Rare Disease Scare

Tom Lee had done a medical exam for life insurance that included routine blood work when the insurance company informed Tom that one of his liver enzyme values was too high. They requested that he follow up with a specialist. Although he was asymptomatic, Tom went to see a gastroenterologist who did additional blood work and found that the same enzyme values were still high. Tom’s gastroenterologist recommended a special type of high-resolution MRI on a new machine at the hospital.

When the radiology report came back, the results suggested that Tom had primary sclerosing cholangitis (PSC), a rare liver disease that damages the bile ducts inside and outside the liver. Tom’s doctor informed him that patients with this disease had a 6-10-year life expectancy and they often needed a liver transplant.

“With young kids at the time, the diagnosis was pretty shocking,” said Tom. “I have been a Type II diabetic for a long time, so something with a 6-10-year life expectancy really felt like it hit me over the head.”

Tom’s doctor referred him to a specialist that he often collaborated with at an academic medical center to evaluate him for a liver transplant. It was difficult to schedule an appointment with the specialist, so Tom was only able to meet with him three to four months later.

“In that time, my world was turned upside down,” said Tom. “Things were going pretty well at work at the time, but with my family, it was a lot of hard discussions and emotionally trying to come to terms with it and think about what I would do if I were only around for another six years.”

 

Differing Diagnosis

Tom did a lot of research on his own about PSC, and although he knew that it was a rare condition, he felt more ready to accept a rare disease diagnosis after his son’s own rare diagnosis of Kawasaki disease four years prior, a condition that causes inflammation in the walls of some blood vessels in the body.

“I already knew that things that are supposed to be very rare can definitely happen to you or your family,” explained Tom.

However, when Tom finally was able to meet with the specialist that his doctor referred him to, the specialist looked at the lab results, asked Tom some questions, and ultimately told him the likelihood that he actually had PSC was extremely low. This shocked Tom because the specialist and the doctor that made the initial diagnosis knew each other and Tom suspects there was a communication failure between the two clinicians.

“The fundamental issue is that if those two doctors had had a quick discussion about my case, it would have saved significant emotional angst and money,” said Tom.

The specialist also let Tom know that the machine used to perform his MRI is unreliable particularly when the machine has been newly installed, and it requires special training to be able to run the test properly. The specialist suspected there had been issues in the way Tom’s MRI had been set up as well as the way the imaging was interpreted.

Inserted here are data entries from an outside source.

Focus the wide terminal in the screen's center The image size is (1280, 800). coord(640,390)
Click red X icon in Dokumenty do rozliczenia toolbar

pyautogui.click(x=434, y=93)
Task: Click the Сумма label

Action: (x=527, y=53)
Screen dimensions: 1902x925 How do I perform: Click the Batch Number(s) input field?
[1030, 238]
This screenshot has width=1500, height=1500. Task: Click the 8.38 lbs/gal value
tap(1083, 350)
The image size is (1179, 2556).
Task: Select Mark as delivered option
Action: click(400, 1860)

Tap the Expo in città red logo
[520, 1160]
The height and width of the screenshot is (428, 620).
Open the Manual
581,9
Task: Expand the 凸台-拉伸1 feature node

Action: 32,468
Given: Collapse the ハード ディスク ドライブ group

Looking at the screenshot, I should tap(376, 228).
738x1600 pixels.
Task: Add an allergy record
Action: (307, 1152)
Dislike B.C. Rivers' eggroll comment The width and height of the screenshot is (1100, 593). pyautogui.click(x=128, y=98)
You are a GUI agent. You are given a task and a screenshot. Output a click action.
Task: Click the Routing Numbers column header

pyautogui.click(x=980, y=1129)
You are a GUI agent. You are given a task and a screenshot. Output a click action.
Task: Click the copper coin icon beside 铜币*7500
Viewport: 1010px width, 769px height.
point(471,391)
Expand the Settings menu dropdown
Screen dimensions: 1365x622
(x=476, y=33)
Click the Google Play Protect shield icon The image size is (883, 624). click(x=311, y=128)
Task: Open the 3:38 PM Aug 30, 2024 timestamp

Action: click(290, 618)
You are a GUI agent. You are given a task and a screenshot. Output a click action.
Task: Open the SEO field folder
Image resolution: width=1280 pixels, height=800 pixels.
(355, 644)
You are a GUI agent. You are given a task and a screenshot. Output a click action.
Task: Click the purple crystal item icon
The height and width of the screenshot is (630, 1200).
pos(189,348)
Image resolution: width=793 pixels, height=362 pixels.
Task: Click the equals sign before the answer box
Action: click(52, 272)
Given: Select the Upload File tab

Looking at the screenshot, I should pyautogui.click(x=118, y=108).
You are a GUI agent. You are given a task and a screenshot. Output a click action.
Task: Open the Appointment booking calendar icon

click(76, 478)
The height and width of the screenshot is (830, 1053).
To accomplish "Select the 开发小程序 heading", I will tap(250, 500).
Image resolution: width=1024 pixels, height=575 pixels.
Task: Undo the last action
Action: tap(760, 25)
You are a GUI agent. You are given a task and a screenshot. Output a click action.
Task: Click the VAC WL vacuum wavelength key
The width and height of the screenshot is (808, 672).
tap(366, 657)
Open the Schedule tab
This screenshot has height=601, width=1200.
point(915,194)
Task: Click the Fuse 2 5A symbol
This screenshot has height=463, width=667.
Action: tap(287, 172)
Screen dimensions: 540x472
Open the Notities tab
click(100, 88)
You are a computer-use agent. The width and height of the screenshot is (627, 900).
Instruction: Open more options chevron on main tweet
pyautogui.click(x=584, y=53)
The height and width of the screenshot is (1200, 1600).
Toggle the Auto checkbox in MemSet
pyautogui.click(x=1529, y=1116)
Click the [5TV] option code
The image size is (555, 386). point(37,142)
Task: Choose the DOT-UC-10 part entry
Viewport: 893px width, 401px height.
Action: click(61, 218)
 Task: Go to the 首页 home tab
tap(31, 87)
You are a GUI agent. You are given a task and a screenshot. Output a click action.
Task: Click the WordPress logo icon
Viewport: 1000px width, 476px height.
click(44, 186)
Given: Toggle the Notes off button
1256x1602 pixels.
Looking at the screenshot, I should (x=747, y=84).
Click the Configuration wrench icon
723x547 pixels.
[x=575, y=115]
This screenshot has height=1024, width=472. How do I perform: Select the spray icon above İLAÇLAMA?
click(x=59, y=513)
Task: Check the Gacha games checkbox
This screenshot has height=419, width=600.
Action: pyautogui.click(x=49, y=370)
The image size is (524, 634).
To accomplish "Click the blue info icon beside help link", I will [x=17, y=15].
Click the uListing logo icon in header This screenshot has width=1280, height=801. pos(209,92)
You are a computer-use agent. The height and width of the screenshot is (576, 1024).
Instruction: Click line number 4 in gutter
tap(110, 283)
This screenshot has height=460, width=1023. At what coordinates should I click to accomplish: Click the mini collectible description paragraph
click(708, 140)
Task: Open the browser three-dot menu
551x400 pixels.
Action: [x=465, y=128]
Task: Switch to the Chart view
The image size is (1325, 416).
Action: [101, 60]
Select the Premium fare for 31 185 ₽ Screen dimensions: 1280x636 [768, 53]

Additionally, the specialist explained to Tom that there could be many reasons those particular liver enzyme values were too high, including interference from Tom’s diabetes medication. In fact, if he had PSC, he would likely have other liver enzyme values out of the normal range.

 

Life After the Scare

“The best Christmas present I ever received was the negative results,” said Tom, “but then I thought, ‘is there anything I could do to prevent this from happening again’?” Tom called up the first doctor’s office and left a voicemail saying he had experienced a misdiagnosis and wanted to let the doctor know, assuring the office that he was not planning to take legal action. Tom did not receive a follow up call or any kind of response to his voicemail.

Since then Tom has joined the SIDM Board of Directors and has been an active member of the diagnostic improvement community. As an advocate for patient education and clinical decision support, Tom had the opportunity to attend some of the earliest Diagnostic Error in Medicine conferences.

“It is important for patients to understand how complex the diagnostic process can be and how many system-related issues there are that still need to be solved,” said Tom. “But on the positive side, we can train people to make a measurable difference. We can engage innovation and tech solutions in diagnosis and get patients more involved in their own diagnostic process.”